And there’s more. The purpose of terror is to terrorize. But responding appropriately has the opposite effect. The response of British businessman Chris Norman, who helped subdue the attacker, illustrates this: “Norman said his first reaction was to hide,” The Fiscal Times reported. “But after he saw the Americans fighting the attacker, he said he went to help them.”
Fear is contagious. But so is courage. People should respond not like a herd of sheep but like a pack of wolves. When the follow-up report on the 2001 attacks came out, J.B. Schramm noted in The Washington Post that “on Sept. 11, 2001, American citizens saved the government, not the other way around.” Intelligence agencies failed. Air defense systems failed. But: “Requiring less time than it took the White House to gather intelligence and issue an attack order (which was in fact not acted on), American citizens gathered information from national media and relayed that information to citizens aboard the flight, who organized themselves and effectively carried out a counterattack against the terrorists, foiling their plans.
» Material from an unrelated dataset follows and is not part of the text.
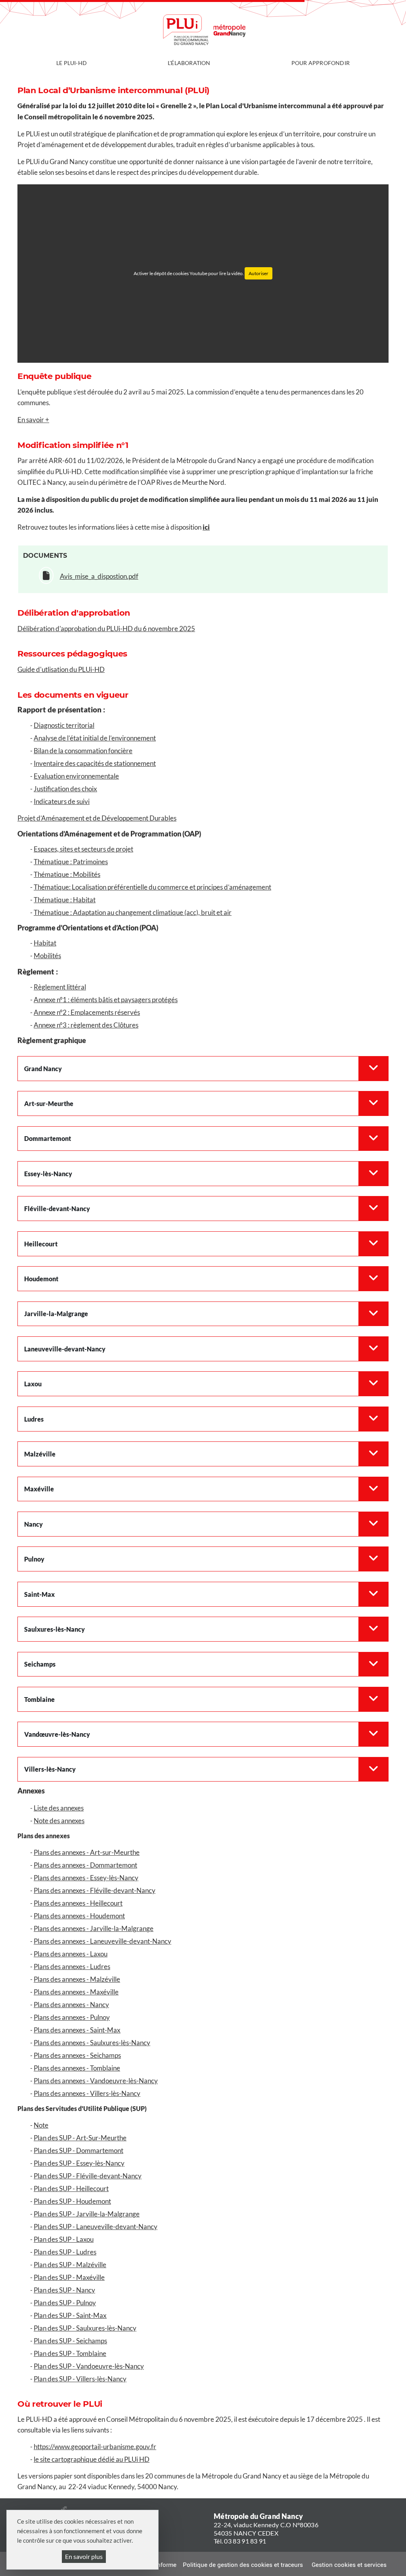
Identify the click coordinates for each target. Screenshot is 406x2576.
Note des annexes (59, 1820)
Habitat (45, 943)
Armed with television and cellphones, quick-thinking, courageous citizens who were fed information by loved ones probably saved the White House or Congress from devastation.”
Nonetheless, when the government reacted, the money went into enriching and strengthening those bureaucracies instead of, as Schramm urged, educating and training American citizens. Perhaps this latest incident will serve as a reminder that there is another way. At the very least, it should remind citizens that while you can’t rely on the government to be everywhere you are, you yourself are always there.